The final section broadens the subject matter to more general politics and introduces my concept of moral usurpation, which I offer as the psychological basis of the collectivist new culture. These closing two chapters are an introduction to my earlier book, The Destructivists, and also add something to it, especially as regards ESG (Environmental, Social and Governance, the corporate index). The last chapter has been extended from the original blog post in respect of ESG, specifically to illustrate how the pressures on financial institutions to conform are enacted coercively from the top down, that is, from the UN down through national legislatures.

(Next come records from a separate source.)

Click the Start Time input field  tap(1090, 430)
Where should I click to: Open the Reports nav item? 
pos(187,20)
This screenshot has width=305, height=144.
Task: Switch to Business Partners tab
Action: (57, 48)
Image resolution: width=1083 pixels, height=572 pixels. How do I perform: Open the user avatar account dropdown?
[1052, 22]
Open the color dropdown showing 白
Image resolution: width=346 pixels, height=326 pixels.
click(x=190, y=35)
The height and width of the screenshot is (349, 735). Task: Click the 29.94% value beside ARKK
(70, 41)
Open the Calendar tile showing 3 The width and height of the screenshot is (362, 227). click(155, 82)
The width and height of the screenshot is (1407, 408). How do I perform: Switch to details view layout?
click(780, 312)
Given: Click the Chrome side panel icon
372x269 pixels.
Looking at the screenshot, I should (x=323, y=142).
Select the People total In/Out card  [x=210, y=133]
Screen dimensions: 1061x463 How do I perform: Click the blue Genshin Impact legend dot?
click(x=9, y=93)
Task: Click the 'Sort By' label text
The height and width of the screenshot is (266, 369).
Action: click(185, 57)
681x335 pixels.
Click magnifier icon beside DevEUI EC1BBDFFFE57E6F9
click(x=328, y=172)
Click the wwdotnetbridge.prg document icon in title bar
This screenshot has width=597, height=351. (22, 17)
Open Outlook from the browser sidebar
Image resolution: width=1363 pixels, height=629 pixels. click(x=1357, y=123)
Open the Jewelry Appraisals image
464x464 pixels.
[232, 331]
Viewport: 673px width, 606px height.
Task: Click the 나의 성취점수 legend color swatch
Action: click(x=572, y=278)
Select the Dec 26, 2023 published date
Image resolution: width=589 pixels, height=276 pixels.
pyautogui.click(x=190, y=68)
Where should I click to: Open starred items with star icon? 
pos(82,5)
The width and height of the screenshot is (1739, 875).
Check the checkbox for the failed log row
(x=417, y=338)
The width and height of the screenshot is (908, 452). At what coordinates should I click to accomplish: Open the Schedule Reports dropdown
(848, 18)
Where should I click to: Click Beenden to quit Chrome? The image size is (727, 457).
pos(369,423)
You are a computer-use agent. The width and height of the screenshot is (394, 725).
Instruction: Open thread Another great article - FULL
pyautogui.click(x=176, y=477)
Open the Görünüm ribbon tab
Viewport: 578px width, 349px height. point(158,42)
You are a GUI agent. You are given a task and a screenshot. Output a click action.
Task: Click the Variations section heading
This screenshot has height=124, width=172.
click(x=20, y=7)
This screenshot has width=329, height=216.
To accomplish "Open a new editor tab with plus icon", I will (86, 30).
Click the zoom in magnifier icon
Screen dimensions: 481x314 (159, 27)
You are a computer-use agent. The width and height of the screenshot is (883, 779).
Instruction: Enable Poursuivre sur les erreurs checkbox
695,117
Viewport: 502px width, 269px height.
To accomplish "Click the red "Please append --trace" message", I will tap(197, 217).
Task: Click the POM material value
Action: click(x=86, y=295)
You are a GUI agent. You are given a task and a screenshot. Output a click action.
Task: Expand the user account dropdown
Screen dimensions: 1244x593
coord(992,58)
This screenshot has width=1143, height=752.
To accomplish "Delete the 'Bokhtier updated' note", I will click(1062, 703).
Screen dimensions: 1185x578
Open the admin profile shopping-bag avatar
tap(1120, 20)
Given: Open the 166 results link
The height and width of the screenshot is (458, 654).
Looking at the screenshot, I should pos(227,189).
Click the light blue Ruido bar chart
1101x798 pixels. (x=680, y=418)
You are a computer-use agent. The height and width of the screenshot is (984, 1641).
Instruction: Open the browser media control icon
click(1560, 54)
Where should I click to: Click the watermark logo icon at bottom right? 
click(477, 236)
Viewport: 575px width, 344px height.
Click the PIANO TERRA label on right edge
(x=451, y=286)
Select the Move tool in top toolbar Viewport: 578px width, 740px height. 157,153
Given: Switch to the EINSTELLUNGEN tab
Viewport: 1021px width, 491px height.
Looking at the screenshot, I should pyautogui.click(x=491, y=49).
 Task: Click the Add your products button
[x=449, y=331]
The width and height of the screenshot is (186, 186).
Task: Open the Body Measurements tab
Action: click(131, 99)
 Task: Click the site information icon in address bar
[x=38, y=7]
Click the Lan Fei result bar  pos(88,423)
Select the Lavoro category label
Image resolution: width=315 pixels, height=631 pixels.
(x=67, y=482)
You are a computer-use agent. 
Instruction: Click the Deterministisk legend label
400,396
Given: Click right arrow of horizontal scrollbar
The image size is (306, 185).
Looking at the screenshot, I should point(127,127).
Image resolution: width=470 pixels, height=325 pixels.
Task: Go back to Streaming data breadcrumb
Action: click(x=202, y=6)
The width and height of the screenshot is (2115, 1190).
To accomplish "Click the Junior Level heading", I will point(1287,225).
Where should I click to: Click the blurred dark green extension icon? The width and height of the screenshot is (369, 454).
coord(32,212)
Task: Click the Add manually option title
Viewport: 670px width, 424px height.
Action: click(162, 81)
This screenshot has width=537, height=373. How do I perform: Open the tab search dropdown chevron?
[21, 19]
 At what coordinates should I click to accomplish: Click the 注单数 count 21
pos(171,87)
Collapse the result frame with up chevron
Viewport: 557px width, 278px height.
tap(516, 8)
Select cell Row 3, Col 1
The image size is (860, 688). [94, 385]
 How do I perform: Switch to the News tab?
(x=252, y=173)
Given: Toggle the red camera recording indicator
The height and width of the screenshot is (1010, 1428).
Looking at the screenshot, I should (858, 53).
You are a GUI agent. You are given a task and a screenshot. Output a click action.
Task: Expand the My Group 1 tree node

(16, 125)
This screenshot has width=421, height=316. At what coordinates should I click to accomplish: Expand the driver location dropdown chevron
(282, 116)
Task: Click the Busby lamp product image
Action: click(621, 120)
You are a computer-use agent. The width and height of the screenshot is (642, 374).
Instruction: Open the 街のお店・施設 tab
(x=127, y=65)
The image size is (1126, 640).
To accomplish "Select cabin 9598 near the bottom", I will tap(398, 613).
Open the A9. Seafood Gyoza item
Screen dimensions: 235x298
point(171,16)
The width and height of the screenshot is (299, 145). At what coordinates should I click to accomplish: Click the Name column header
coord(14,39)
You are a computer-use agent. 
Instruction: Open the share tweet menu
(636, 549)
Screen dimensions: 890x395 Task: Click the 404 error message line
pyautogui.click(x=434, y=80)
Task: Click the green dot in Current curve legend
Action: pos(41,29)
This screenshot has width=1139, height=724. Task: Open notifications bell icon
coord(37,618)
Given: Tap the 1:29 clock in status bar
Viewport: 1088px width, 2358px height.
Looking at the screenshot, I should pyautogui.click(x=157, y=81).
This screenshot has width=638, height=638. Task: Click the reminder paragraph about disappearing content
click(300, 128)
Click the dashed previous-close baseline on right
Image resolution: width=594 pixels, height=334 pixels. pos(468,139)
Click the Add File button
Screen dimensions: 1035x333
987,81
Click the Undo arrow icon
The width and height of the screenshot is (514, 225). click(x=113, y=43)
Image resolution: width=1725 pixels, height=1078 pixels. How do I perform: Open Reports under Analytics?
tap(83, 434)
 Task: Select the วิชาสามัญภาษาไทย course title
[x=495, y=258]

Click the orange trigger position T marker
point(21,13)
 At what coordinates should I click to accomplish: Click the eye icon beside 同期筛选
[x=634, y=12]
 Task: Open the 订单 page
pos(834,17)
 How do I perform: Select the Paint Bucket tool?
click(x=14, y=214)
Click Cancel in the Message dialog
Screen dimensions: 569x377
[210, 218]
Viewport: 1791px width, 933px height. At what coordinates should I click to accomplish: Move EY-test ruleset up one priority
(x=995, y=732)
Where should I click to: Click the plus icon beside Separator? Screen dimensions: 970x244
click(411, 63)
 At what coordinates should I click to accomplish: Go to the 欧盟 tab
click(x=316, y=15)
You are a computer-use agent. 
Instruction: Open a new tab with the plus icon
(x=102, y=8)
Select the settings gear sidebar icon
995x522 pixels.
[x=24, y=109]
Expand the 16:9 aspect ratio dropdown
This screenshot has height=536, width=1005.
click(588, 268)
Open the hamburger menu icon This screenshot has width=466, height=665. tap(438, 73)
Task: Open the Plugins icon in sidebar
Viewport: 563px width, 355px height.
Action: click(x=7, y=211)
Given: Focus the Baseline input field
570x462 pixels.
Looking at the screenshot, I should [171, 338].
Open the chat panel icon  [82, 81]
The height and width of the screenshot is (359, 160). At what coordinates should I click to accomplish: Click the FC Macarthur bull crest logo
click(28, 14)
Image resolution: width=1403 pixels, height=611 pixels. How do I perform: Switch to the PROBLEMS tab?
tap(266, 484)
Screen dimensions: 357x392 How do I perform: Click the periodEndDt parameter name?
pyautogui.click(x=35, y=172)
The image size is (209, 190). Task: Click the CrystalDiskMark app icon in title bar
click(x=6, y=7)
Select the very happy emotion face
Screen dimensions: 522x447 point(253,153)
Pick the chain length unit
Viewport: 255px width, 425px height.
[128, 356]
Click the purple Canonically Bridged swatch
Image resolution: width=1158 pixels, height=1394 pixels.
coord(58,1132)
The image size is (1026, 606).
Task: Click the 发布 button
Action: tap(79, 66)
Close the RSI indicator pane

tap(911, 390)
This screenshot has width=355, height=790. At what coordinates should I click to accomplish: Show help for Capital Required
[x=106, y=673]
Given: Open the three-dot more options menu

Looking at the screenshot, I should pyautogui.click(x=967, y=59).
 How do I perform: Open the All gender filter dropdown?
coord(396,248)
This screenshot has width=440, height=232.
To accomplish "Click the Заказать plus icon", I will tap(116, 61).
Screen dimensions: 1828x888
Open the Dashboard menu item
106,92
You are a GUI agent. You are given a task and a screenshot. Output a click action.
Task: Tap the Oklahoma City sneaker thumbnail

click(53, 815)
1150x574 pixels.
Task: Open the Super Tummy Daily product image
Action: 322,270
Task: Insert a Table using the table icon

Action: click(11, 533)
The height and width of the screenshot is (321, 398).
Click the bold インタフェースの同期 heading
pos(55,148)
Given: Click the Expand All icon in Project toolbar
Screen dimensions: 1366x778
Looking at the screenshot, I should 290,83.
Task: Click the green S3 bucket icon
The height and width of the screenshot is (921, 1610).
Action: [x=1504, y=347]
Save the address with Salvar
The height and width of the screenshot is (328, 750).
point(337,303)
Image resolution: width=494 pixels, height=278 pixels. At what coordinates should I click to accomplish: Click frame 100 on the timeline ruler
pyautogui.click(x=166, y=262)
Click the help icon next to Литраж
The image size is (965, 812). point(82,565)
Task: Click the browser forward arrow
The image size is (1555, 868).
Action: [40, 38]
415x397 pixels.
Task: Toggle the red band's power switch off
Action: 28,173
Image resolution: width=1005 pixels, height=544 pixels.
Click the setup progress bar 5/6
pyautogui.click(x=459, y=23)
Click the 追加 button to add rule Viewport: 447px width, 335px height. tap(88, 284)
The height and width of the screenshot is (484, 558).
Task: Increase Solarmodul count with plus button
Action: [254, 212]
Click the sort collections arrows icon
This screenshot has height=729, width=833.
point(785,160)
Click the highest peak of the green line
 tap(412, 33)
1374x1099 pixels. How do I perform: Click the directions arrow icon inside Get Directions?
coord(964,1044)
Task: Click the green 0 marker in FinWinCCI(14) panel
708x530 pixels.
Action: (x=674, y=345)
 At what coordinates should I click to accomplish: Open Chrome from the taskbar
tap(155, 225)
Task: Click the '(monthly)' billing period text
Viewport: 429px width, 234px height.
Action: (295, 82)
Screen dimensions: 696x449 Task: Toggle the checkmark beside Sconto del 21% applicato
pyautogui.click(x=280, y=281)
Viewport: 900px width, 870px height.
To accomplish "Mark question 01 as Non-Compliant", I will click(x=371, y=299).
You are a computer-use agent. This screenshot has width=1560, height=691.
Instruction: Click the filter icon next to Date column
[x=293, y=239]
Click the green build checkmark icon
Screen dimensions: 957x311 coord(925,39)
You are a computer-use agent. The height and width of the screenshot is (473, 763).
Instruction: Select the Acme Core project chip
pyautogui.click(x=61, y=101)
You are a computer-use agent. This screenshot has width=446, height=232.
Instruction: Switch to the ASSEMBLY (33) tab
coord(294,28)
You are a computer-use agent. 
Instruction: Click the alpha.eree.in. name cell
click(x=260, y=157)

My final point is the most important. Despite the reception that work such as this will receive in most quarters now, its purpose is not to advance the cause of the male identity group. That would be deepening the already serious divide in our society. Its purpose is to discredit the identity group perspective entirely by showing how its weaponisation has wrought destruction upon us by creation of fatal division. If there is to be any hope that the growing authoritarianism alluded to in the last two chapters may be avoided, then healing of these divisions is the only means by which this could be achieved. But this cannot come about before the truth of the issues discussed herein is acknowledged. Finally, I emphasise again that my focus on issues affecting men and boys is to redress the imbalance that these are generally neglected, not to pretend that women and girls do not have their own issues.